FST é secretada por fluido folicular do ovário na região extracelular, e é essencial para o desenvolvimento precoce do ovário [38].

In vitro

experimento com células do ovário em cultura apresentam níveis diferenciais de secreção FST no meio de cultura, dependendo de tratamentos com células e condições de cultura. Assim, uma forma diluída serve uma boa fonte para medir a secreção e a expressão de FST num tipo de célula particular. A Figura 4A demonstra uma curva padrão obtida com a proteína purificada FST, que foi utilizado para quantificar a quantidade de FST segregada nas amostras sob investigação. Os nossos resultados demonstram que a expressão de BRCA1 nas células SKOV3 mostra aproximadamente duas vezes mais elevada segregada FST quando comparado com as células pCDNA3-transfectadas (Figura 4B). Além disso, foi realizado ensaio FST quantitativa similar usando células SKOV3 onde-in BRCA1 foi knocked-down por siRNA específico do BRCA1. A Figura 4C mostrou diminuição%, pelo menos 50 no FST expressão em células de knock-down BRCA1 quando comparada com células tratadas com ARNsi de controlo.

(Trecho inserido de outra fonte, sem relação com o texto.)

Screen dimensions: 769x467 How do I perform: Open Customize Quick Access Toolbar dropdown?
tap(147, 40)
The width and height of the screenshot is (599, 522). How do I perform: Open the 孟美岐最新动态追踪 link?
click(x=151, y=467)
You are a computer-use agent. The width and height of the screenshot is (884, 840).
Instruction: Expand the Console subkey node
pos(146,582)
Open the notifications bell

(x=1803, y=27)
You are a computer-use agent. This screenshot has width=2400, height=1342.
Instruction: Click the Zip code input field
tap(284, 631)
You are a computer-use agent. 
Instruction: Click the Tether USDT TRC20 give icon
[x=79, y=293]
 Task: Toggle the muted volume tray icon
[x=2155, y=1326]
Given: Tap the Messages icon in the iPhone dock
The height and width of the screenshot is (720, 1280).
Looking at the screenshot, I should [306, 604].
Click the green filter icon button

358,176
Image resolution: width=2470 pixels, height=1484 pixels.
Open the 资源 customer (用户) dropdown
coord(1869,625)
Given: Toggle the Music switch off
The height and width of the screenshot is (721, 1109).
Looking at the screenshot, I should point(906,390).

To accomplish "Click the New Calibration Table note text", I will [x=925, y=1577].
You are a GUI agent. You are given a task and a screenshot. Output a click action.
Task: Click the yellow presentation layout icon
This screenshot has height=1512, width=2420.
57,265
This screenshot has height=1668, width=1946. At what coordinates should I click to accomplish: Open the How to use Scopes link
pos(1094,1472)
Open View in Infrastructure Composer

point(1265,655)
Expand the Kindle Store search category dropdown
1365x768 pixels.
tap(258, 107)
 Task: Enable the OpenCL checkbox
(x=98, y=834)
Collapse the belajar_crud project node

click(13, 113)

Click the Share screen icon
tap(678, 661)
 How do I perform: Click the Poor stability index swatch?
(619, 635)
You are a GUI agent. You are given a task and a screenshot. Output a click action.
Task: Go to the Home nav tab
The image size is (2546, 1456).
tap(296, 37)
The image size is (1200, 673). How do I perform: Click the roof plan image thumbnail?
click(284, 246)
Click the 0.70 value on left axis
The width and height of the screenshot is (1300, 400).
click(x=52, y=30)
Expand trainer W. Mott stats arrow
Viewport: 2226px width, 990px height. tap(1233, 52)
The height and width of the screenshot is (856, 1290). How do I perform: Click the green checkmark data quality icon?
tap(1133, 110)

Em seguida, foi realizado o mesmo ensaio FST com os clones de células estáveis ​​BRCA1 nas células SKOV3 como descrito anteriormente. BRCA1-SKOV3 clone # 19 células mostraram um aumento da secreção de FST do neo clone # 3, como esperado (Figura 4D). Além disso, também investigou os níveis secretados de FST nas linhas estáveis ​​seguinte sub-regulação de BRCA1 na mesma. A sub-regulação de BRCA1 em qualquer clone # 3 Neo (Figura 4E) ou BRCA1-SKOV3 clone # 19 (Figura 4F) significativamente (P 0,05) inibiu a secreção de FST em meio de cultura de células em comparação com os respectivos controlos. níveis de expressão da proteína BRCA1 em todas as amostras acima são mostrados na Figura 4G. Os dados obtidos a partir deste ensaio quantitativo FST sugere que a indução de níveis de BRCA1 celulares por sua vez, estimula a secreção extracelular FST em células de cancro do ovário humano.

(A) Curva padrão foi gerado com FST humana purificada, tal como indicado nos Métodos de ” , que foi utilizado para quantificar as concentrações FST desconhecidos nas amostras indicadas. células SKOV3 foram transfectadas como antes, quer por sobre-expressão de BRCA1 (B) ou para subexpressão BRCA1 (C), e ensaios de FST (ver métodos) foram realizadas com o meio de cultura diluído. O mesmo ensaio foi realizado com FST os clones estáveis ​​como indicado (D), bem como com as células estáveis ​​em que a expressão de BRCA1 foi derrubado por BRCA1 de siARN (E-F). As barras de erro são SEMs. * P 0,05 (relativo a cada controlo).